A very boring hunt in the freezer section of Cwmbran Asda yesterday for chicken kievs (furthest freezer aisle, far wall, middle-ish, bottom shelf) was made a lot more interesting after bumping into a Cwmbran Life reader.
A random act of kindness from Jeanette has persuaded me to start writing a blockbuster novel that’s been going around in my head for ages. Only joking, I’m a journalist and (try to) deal in facts. So many unusual, funny, sad, stressful, quirky and weird things happen in the background of running Cwmbran Life that I’ve decided to keep a daily diary.
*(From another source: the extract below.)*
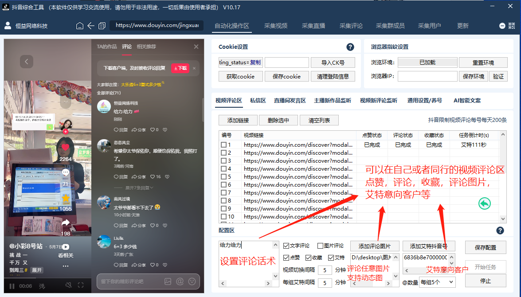Image resolution: width=521 pixels, height=297 pixels.
Task: Enable the 图片评论 checkbox
Action: pyautogui.click(x=321, y=246)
After 365 days of entries, I will knock it into shape and publish an e-book to sell for a few quid a ‘copy’, retire off the royalties, leave NP44 and start Benidorm Life. As if.
And the entry for Sunday 23 February 2025? Ok, here it is. An exclusive and free first extract:
“Had the loveliest thing happen to me today. I had been up and down the freezer sections in Cwmbran Asda twice to find some chicken kievs. I was walking inch by inch (that’s the first and last Adrian Mole reference ticked off) and checking off every item in each freezer section and a woman holding a basket said to me how much she enjoys Cwmbran Life.
“I don’t need much to stop and chat when someone says something like that. I found out that two of her children were in the same school as me, and she said people appreciated Cwmbran Life and its stories.
“I’m never going to leave Asda with compliments like this or get my head through those sliding doors on the way out. Tea is going to be late today.
“I opened up a bit about how I love Cwmbran Life, hate Cwmbran Life and all the emotions in between but said that meeting people in person and hearing their stories is the best thing ever.”
And then I told her a secret. A proper secret. Something a bit crazy that may happen with Cwmbran Life next month and the only people in the world who know are my wife and daughter -and now Jeanette.
A few compliments and I’m spilling the beans about something to a woman I’ve just met in Asda! Stay as a journalist Ben, and never become a spy.
Jeanette told me she’d tried to ‘Buy Me A Coffee’ but struggled to do it online but wanted to buy me a coffee. She then did something that was one for the ‘random’ stories file.
Next thing I know she’s grabbed a fiver from her handbag and told me to go and get myself a coffee. I refused and said no, but my head was telling me: “Ben, if you say ‘yes’ this will be one of those stories that you need to record in this diary that you ‘ve been on about writing.”
At 4.10pm I found myself in Coffee #1 drinking a large cappuccino and writing the first entry for the next 365 days. What will tomorrow bring?
Ben Black, aged 48 ¼
Thanks Jeanette. And remember the thing I told you is top secret!